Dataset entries
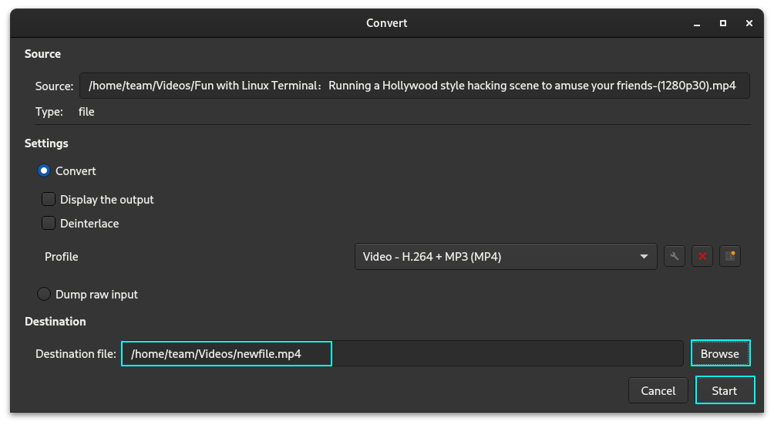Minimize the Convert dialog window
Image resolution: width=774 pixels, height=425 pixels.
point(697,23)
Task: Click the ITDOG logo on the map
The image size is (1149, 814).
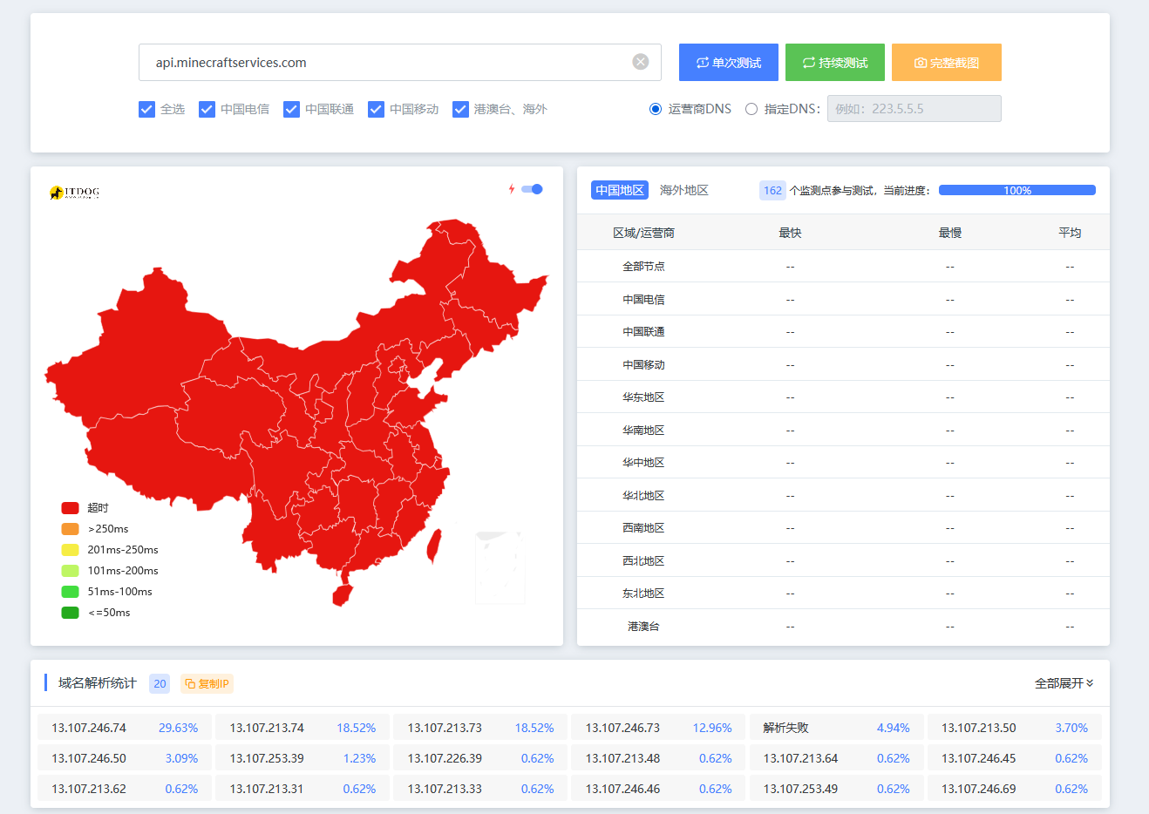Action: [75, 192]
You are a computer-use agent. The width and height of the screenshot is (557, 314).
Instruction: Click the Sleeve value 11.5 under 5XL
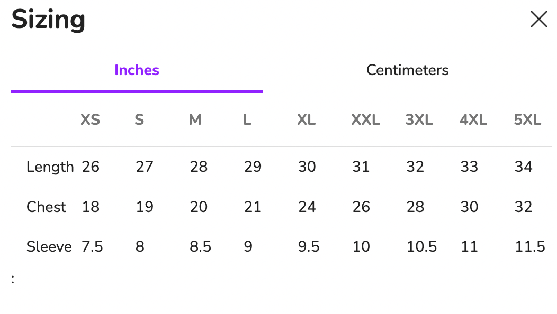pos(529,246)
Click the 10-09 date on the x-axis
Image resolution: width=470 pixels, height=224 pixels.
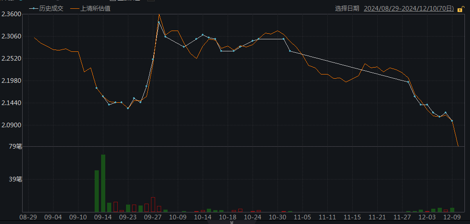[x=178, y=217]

ASSIGNED TASK: Please return only the lines running from the line with "Task: Click the ITDOG logo on the map" to the final line of the data, both included, exactly and without any pictures.

RESPONSE FOR THIS EXERCISE:
Task: Click the ITDOG logo on the map
The image size is (1149, 814).
Action: [75, 192]
You are a computer-use agent. The width and height of the screenshot is (557, 314).
Instruction: Click the Sleeve value 11.5 under 5XL
pos(529,246)
Click the 10-09 date on the x-axis
Image resolution: width=470 pixels, height=224 pixels.
[x=178, y=217]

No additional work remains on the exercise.